Tim’s one-legged hopping faltered and Dick pulled hard on Tim’s arm to keep him from falling forward. Tim’s masked face whipped up to look at him in alarm. “You won’t tell him, will you?”
Dick shook his head. “Of course not, T. What happens between Robins stays between Robins.
"Or Alfred?”
Dick chuckled nervously. “Ahhh, well, I won’t say anything to him, but you know how Alfred is: he’ll get the truth out of you one way or another.”
Tim blanched and nodded. Dick patted him on the shoulder consolingly. “But I know he won’t tell B, either,” he reassured. “We’ve got your back, T.”
Tim smiled up at him. “Thanks.”
The storm picked up around them as he drove them back, mostly in silence. He spent most of the drive considering the critical errors of that night’s patrol.
First, going out during a forecasted nor'easter was a pretty novice mistake; Tim could be excused for it, but Alfred and Dick should have known better.
Second, and more importantly, they needed to discuss the serious flaws in the emergency communication system. They got lucky tonight. Things could have played out very differently, say, if Alfred hadn’t been paying closle attention to the comms, if Nightwing hadn’t been nearby, or if the storm had been any worse than it had been. Any situation in which Robin’s comm malfunctions, or his beacon fails to transmit, or the suit trackers don’t ping--or some perfect storm of the three, which is what happened tonight--is a potential recipe for (another) tragedy. Dick shuddered to think about what could have happened. He didn’t want to think about the very real possibility of Robin bleeding out in some dark alley, waiting with full faith for help that would never come, just because they hadn’t taken due precautions with their communications grid.
Dick glanced over at the teenager in the passenger seat and sighed. Tim had nodded off, his mouth hanging open slightly, his mask discarded on the dash.

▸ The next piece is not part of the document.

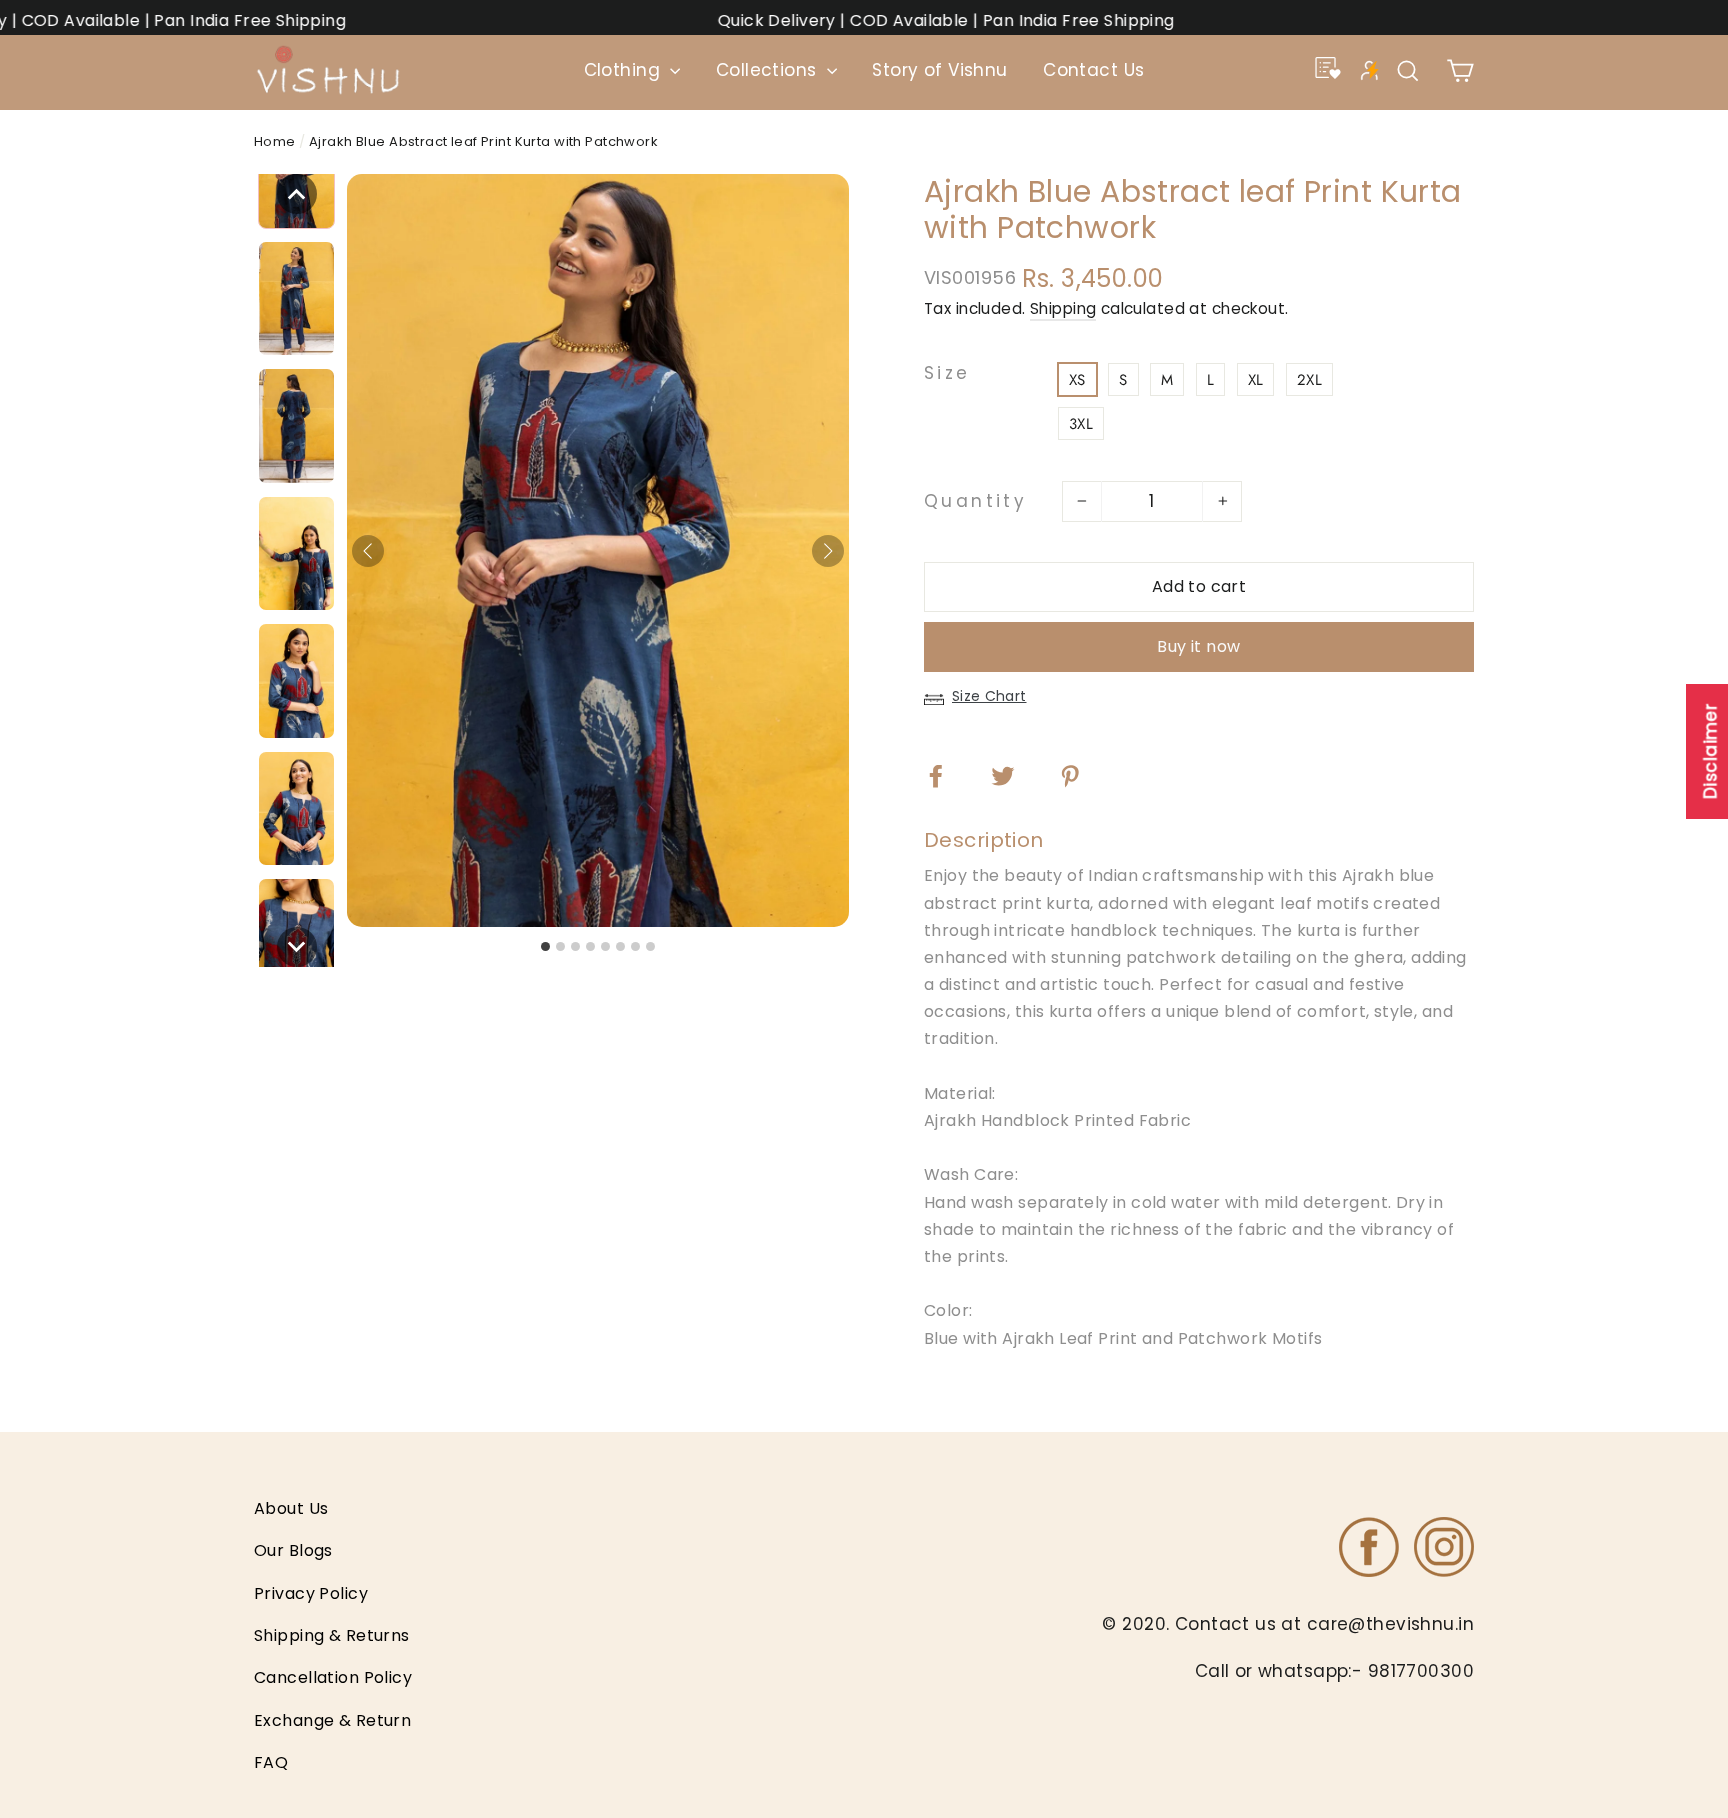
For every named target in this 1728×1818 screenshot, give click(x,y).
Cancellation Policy (333, 1677)
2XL (1309, 380)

His eyelashes fluttered softly in his sleep. Dick’s heart clenched at the sight. Tim could have died tonight, had his injuries been any worse - if he’d been shot, if he’d been stabbed, if the concussion had resulted in a brain bleed - or if help had never come and he’d succumbed to hypothermia.
Dick cranked up the heat a few more notches and pushed the car just a couple miles per hour faster, feeling a desperate urge to get them back to the safety of the Cave before any more dark and stormy misfortunes could prey upon them. He tapped the steering wheel thoughtfully for a few moments, then began laying out his plan of attack for when Bruce returned.
He and Bruce would have to have a talk. They needed backup comms, redundant trackers, multi-point relay stations, and, most importantly, two or more emergency beacons on each of them. That was just a start. They would need to discuss further measures to ensure that help would never be out of range for any Bat. For a man whose paranoia was legendary, one who had already lost so much, you would have thought that these precautions would already be in place, but when it came to Bruce...
Dick frowned. Bruce would bristle at these suggestions and they would argue, no doubt, but after tonight, after so many close calls--after Jason--considering everything they could stand to lose for something as small as a broken comm or inadequate emergency beacons, Dick could not afford not to convince Bruce to see reason. He glanced over at Tim once more and his expression hardened. Yes, Dick thought grimly, one way or another, he would get Batman to see sense. Hell or high water. That was, after all, a Robin’s job.